Data for locating words and elements |
— START —

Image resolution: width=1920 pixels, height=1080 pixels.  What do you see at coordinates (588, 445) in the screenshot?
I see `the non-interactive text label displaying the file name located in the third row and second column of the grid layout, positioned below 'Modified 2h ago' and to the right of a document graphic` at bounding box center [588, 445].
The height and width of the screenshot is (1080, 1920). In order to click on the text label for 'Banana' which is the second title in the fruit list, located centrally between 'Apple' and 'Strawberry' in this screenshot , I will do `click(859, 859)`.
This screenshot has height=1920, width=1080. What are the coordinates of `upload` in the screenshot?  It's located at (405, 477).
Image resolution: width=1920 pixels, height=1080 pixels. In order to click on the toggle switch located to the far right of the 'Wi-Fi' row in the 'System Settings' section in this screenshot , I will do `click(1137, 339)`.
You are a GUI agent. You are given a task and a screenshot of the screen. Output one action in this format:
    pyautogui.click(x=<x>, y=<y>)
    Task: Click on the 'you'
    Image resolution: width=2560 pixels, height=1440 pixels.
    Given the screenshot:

— END —

WORK INSTRUCTIONS | Copy the items exactly as they are. Start at the line that contains "The height and" and continue through the end of the items.

COMPLETE RESPONSE |
The height and width of the screenshot is (1080, 1920). In order to click on the text label for 'Banana' which is the second title in the fruit list, located centrally between 'Apple' and 'Strawberry' in this screenshot , I will do `click(859, 859)`.
This screenshot has height=1920, width=1080. What are the coordinates of `upload` in the screenshot?  It's located at (405, 477).
Image resolution: width=1920 pixels, height=1080 pixels. In order to click on the toggle switch located to the far right of the 'Wi-Fi' row in the 'System Settings' section in this screenshot , I will do `click(1137, 339)`.
You are a GUI agent. You are given a task and a screenshot of the screen. Output one action in this format:
    pyautogui.click(x=<x>, y=<y>)
    Task: Click on the 'you'
    Image resolution: width=2560 pixels, height=1440 pixels.
    Given the screenshot:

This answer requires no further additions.